## Quoted text:
*-*-*
# $f=u+iv$ is entire. for some $K>0$, $u > 0$ for all $z \in \Omega = \{ z : |z| \geq K \}$. Prove that $f(z)$ is constant.

Let $f=u+iv$ be an entire function. Suppose for some $K>0$, we have that $u > 0$ for all $z$ belonging to $\Omega = \{ z : |z| \geq K \}$. Prove that $f(z)$ is constant.

I guess that I have to use the fact that the image of a non-constant entire function is dense in $\mathbb{C}$, and If I show that $\overline{f(\mathbb{C})} \neq \mathbb{C}$ I can conclude that $f$ is a constant function.... but I do not see how?

The above approach is my main question, but I am also very interested to see other approaches that might work.

Thank you in advance !
*-*-*
## Items:
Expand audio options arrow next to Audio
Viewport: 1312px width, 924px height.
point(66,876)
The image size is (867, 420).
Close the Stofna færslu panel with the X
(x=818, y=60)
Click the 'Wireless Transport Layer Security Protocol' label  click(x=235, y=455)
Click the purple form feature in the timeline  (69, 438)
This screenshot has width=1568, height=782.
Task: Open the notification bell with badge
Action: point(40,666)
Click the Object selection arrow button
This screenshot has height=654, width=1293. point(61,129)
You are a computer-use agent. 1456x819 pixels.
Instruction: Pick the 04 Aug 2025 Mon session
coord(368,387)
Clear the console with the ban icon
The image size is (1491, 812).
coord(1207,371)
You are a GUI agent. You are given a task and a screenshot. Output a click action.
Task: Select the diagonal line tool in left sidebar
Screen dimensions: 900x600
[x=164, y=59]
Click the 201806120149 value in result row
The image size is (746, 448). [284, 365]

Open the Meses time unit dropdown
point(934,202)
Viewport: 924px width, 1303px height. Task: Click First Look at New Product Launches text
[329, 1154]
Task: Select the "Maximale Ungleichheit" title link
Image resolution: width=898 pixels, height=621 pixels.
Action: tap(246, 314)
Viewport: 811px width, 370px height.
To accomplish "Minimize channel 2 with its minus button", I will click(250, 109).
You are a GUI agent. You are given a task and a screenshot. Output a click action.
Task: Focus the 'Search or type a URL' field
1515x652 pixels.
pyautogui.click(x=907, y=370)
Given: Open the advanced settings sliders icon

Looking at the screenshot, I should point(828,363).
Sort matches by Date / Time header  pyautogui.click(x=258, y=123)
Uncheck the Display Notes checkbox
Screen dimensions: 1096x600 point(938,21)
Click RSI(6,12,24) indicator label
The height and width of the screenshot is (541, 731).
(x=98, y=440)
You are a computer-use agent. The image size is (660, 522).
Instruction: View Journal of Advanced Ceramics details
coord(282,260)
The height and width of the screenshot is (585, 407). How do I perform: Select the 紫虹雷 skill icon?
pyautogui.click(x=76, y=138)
*-*-*
## Exercise A:
Answer each question from the forum post, one line each:
(i) On which set is $u > 0$ assumed to hold?
(ii) What fact about non-constant entire functions does the poster expect to use?
(iii) Apart from the main approach, what else does the poster want to see?
## Exercise B:
Rewrite the paragraph of the forum post beginning "I guess that I have to use" as one shorter sentence that keeps its main facts.
## Exercise C:
Reproduce word for word the part of the forum post that opens with the words containing "Let $f=u+iv$ be" and closes with "that might work.".
Use only the forum post to answer.

## Finished answer A:
(i) On $\Omega = \{ z : |z| \geq K \}$, for some $K>0$.
(ii) The image of a non-constant entire function is dense in $\mathbb{C}$.
(iii) Other approaches that might work.

## Finished answer B:
The poster plans to show $\overline{f(\mathbb{C})} \neq \mathbb{C}$ and conclude from the density of the image of any non-constant entire function that $f$ is constant, but doesn't see how to show it.

## Finished answer C:
Let $f=u+iv$ be an entire function. Suppose for some $K>0$, we have that $u > 0$ for all $z$ belonging to $\Omega = \{ z : |z| \geq K \}$. Prove that $f(z)$ is constant.

I guess that I have to use the fact that the image of a non-constant entire function is dense in $\mathbb{C}$, and If I show that $\overline{f(\mathbb{C})} \neq \mathbb{C}$ I can conclude that $f$ is a constant function.... but I do not see how?

The above approach is my main question, but I am also very interested to see other approaches that might work.